24歳に戻ったらどんな風に生きてみたい?

そんなことを友人と話した。
僕は当時ミュージシャンをしていたし、彼はとある劇場の支配人をしていた。

頭の中で考えを巡らせている中、彼がゆっくりとした口調で話し始めるのを僕は聞いていた。

過去があって今がある。今があって未来がある。
たまたま立っている現在のこの場所に感謝している、と。周りに感謝しかない、と。

「また同じ人生を歩むかなあ----」

傷つけてしまった人がいたのなら、傷つけずに生きてみたい。
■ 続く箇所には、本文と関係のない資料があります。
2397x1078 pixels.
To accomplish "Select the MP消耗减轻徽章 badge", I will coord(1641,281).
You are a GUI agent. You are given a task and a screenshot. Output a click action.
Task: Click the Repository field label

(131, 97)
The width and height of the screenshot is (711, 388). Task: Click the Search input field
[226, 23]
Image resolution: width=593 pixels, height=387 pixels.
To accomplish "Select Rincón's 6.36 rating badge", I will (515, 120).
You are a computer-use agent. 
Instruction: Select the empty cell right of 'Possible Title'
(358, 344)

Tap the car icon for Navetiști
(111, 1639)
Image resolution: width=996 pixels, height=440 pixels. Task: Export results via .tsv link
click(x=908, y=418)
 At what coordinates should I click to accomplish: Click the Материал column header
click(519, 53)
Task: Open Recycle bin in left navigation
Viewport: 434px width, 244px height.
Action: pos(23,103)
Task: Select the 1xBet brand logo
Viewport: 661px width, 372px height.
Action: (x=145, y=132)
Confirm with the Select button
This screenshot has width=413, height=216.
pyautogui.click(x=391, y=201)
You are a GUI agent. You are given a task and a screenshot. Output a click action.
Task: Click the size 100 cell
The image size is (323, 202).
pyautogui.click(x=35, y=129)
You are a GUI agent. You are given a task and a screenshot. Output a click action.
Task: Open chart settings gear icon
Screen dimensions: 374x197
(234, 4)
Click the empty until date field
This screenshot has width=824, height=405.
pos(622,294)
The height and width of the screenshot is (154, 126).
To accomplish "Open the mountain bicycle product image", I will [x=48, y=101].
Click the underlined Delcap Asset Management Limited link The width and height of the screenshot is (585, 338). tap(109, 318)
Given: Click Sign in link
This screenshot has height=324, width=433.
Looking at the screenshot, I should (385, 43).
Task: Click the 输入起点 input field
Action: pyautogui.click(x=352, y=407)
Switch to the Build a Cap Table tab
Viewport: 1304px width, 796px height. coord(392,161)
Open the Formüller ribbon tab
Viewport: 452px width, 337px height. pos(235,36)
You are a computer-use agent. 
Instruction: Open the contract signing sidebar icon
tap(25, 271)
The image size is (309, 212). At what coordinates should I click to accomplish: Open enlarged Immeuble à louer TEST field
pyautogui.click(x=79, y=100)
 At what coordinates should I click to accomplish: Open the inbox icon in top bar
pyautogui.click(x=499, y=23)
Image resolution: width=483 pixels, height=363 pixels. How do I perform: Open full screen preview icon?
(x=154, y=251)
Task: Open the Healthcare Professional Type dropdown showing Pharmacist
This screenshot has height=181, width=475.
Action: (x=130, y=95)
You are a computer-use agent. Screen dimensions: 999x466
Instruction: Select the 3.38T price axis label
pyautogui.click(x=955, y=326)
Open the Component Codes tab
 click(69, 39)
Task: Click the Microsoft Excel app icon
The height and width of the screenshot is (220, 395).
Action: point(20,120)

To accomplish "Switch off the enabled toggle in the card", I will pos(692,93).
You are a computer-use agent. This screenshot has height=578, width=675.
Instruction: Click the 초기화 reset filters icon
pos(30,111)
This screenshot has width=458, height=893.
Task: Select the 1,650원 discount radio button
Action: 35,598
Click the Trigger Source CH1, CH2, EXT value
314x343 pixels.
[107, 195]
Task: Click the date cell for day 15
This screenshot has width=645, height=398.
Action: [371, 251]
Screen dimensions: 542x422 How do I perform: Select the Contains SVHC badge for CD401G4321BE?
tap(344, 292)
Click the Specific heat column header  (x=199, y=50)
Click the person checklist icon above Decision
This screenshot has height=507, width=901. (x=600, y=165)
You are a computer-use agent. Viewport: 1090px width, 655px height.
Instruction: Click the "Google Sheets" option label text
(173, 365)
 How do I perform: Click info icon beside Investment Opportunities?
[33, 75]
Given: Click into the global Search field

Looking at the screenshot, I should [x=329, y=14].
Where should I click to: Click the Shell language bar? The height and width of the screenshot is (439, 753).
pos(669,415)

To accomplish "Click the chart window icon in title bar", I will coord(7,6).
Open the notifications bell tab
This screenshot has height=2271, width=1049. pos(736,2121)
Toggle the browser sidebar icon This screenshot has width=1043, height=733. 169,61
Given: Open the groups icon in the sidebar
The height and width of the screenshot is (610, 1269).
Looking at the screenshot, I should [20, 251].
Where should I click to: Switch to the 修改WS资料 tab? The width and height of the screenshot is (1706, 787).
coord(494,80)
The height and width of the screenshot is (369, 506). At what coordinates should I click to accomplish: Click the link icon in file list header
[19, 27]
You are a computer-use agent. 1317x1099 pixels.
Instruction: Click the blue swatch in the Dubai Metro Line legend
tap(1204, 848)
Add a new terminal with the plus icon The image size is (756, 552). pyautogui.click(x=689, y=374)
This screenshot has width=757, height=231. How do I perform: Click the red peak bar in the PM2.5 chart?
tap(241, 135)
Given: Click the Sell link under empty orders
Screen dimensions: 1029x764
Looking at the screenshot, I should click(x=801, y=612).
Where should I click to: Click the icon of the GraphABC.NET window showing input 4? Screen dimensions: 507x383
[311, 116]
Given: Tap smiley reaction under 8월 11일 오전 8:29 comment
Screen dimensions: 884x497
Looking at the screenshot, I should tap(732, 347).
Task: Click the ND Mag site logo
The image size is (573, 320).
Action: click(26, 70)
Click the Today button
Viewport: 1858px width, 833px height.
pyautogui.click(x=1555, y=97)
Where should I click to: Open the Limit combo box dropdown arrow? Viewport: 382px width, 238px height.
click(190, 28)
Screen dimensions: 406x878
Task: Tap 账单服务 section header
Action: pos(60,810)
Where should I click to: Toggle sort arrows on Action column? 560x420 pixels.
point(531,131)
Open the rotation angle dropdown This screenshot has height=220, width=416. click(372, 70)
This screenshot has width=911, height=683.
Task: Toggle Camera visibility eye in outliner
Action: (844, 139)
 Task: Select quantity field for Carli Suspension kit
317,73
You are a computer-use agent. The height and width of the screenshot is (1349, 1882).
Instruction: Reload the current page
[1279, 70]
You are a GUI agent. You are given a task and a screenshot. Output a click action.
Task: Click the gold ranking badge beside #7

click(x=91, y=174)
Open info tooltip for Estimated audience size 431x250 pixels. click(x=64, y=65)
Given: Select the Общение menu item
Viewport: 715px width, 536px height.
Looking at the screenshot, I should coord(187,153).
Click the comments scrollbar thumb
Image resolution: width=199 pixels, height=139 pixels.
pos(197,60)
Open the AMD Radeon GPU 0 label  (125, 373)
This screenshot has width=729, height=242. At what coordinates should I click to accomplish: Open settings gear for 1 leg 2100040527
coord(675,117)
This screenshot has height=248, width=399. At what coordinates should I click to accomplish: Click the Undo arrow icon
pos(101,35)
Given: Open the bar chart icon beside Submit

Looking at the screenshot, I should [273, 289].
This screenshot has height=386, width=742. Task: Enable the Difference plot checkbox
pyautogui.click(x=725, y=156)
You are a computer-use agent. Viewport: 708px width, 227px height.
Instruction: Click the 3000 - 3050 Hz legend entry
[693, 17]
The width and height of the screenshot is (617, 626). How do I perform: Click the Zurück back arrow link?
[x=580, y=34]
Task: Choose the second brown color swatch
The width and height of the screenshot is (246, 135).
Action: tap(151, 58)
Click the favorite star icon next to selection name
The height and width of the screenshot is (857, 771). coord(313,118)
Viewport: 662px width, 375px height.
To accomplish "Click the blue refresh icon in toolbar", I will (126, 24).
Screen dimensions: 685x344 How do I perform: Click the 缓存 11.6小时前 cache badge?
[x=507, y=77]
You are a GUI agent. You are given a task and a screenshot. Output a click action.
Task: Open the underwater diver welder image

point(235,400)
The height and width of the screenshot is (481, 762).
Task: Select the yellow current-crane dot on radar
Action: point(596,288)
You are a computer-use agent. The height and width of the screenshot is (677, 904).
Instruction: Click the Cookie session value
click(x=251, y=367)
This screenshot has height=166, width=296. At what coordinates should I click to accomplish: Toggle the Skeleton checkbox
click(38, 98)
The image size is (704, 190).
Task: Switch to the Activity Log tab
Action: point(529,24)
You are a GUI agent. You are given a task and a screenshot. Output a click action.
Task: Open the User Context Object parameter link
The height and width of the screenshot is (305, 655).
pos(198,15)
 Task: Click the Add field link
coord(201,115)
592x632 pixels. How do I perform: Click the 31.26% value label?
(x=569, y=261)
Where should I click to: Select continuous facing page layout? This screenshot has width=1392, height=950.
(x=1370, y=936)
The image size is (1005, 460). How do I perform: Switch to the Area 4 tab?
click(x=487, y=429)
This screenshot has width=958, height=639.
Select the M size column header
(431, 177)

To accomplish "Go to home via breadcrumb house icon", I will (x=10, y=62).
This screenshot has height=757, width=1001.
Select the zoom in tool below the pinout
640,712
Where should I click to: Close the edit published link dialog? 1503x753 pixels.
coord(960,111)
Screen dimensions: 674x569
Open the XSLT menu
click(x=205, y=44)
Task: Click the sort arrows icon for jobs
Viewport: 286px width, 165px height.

そんな言葉を聞いた時、ハッとした。


自分という存在を認識すればするほど、自分が歩んできた道が恥ずかしく思えるときがある。だけど、その歪で救いようのない人生という器を愛することができるのも自分だけだ。

傷ついて、傷つけて。
ぶつかって、何度も壊れて。
それでもまだこの器は僕を生かし続けている。

誰かの心と交わることを極端に避けていた20代をもしやり直せるのなら、同じ道を歩みながら当時は見えなかった景色を見てみたい。受け取ることのできなかった愛情を感じてみたい。そう素直に思った。

後悔はしてもしょうがない。
後悔をしないように生きろ、と言うけれど。

人生という器についた傷こそが後悔なんじゃないかなと僕は思う。傷だらけのその器の価値は誰が決めるんだろう。


柔らかい僕らはときに傷つきやすく、摩擦されていく中で見えなくなった傷もきっとある。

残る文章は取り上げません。